NOUVELLES: ALLOCUTIONS — DG PASCAL LAMY

Mondialisation des chaînes productives industrielles et mesure du commerce international en valeur ajoutée


> Allocutions: Pascal Lamy

  

M. J. Arthuis, Président de la Commission des Finances du Sénat
Mmes/ MM. les représentants du Gouvernement et des institutions de la République française,
Mmes/ MM les Ambassadeurs et représentants des Membres et Observateurs de l'OMC
Mmes/ MM. les experts invités,
Mesdames, Messieurs

C'est pour moi un grand honneur d'être ici parmi vous pour ouvrir conjointement avec mon ami Jean Arthuis, cette conférence dont le sujet me tient particulièrement à cœur.

Il doit être assez peu courant pour le Sénat d'accueillir sous ses ors un séminaire de statistique. Qu'aujourd'hui nous soyons ici réunis pour analyser les aspects statistiques de la mesure du commerce extérieur à la lumière des nouveaux défis qu'engendre la mondialisation est une première, et je sais gré au Sénat d'en avoir mesuré l'importance.

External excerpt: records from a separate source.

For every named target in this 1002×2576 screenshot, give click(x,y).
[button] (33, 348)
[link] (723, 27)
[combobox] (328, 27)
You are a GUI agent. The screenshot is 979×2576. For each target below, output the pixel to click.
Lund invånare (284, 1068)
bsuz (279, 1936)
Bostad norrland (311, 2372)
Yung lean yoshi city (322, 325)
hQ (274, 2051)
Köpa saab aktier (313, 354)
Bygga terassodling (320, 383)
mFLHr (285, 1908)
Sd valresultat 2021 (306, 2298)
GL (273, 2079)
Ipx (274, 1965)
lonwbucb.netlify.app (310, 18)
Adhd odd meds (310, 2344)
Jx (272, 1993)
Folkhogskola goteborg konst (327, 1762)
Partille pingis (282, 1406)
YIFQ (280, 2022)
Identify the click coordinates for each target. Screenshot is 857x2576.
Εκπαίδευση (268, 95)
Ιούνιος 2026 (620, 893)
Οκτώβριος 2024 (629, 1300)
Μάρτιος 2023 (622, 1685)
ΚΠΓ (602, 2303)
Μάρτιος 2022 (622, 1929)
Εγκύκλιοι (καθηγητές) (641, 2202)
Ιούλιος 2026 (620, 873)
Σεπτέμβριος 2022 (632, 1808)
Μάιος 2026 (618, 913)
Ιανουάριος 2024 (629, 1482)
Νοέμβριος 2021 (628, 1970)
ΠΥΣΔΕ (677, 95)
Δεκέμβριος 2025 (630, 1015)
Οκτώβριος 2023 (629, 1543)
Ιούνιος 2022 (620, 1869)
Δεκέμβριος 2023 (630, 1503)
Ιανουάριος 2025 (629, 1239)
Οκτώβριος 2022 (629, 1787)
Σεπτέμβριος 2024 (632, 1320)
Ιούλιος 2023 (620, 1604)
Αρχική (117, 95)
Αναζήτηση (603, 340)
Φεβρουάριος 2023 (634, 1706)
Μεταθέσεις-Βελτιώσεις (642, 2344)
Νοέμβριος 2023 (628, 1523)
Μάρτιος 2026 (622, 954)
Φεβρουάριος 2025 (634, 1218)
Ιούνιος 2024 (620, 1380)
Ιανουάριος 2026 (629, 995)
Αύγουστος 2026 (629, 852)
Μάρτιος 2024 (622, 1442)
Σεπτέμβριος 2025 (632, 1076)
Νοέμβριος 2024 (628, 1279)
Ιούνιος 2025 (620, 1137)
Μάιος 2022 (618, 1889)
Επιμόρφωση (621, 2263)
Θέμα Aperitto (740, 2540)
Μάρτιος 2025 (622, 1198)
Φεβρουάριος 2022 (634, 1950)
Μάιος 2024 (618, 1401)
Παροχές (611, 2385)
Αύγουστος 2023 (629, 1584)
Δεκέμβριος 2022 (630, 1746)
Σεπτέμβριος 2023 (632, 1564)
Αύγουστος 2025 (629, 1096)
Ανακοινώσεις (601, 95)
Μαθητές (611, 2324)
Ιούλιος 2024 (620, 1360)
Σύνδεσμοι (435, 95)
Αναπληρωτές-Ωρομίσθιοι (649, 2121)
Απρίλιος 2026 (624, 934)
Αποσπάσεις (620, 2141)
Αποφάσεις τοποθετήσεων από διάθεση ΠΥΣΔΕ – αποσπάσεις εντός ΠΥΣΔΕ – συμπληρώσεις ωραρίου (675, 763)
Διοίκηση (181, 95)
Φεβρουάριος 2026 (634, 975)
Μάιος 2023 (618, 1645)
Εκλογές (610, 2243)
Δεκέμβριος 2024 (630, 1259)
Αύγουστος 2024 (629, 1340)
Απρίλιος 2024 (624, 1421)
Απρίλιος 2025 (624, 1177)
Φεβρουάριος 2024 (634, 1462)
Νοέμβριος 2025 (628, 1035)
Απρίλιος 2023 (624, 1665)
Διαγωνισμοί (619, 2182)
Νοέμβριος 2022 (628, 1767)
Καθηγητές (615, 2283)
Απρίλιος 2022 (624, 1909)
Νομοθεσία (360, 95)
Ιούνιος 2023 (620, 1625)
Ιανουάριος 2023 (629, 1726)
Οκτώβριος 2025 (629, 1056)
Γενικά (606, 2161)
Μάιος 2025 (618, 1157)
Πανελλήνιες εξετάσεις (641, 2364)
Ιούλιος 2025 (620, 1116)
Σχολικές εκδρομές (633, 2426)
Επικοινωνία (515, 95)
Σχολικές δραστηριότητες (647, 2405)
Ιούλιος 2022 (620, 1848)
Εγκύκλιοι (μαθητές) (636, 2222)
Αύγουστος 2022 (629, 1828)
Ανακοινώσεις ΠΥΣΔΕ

Défi pour les statisticiens, mais aussi — et surtout, dirais-je — pour les décideurs chargé de la bonne conduite des politiques nationales et internationales.

Conduite des affaires publiques et statistiques officielles ont depuis bien longtemps fait bon ménage. L'objet était initialement de faire l'inventaire des richesses du Prince, dans une économie fondamentalement agraire. La production statistique a évolué avec l'évolution des besoins, dans une économie devenant plus complexe, après la révolution industrielle et avec l'avènement d'une société de services —produits intangibles de l'activité humaine qui ne causent pas seulement des maux de tête aux statisticiens, mais aussi aux négociateurs commerciaux. Les comptes de la Nation restent cependant basés sur l'idée d' un inventaire de ce qui est “à nous” et de ce qui est “à eux” (traduit en langage technique par la notion de résident et de non-résident, pour établir le bilan financier de la Nation, sa Balance des Paiements).

Si les besoins de la politique économique et sociale changent, les statistiques doivent s'adapter. Quitte à le faire avec retard. Il aura fallu la crise de 1929 pour que la comptabilité nationale, inventée par les Physiocrates dés le XVIII siècle, s'impose après la Deuxième Guerre Mondiale comme le cadre central de référence économique à la fois pour les preneurs de décisions et pour les statisticiens. Dans la foulée, les analystes ont disposé de meilleurs outils statistiques pour tester leurs théories et en proposer de nouvelles: si les progrès de l'analyse guident les pas de la statistiques, celle-ci à son tour corrige et modifie la perception que l'on a des phénomènes économiques et sociaux, permettant à son tour à la théorie d'avancer de nouvelles interprétations.

Peut-être n'est-ce pas un hasard si la récente crise globale, d'une ampleur inédite depuis la Grande Dépression, a relancé l'intérêt des analystes pour améliorer les instruments statistiques sur lesquels les États s'appuient pour analyser la conjoncture et en tirer les conséquences sur les politiques appropriées.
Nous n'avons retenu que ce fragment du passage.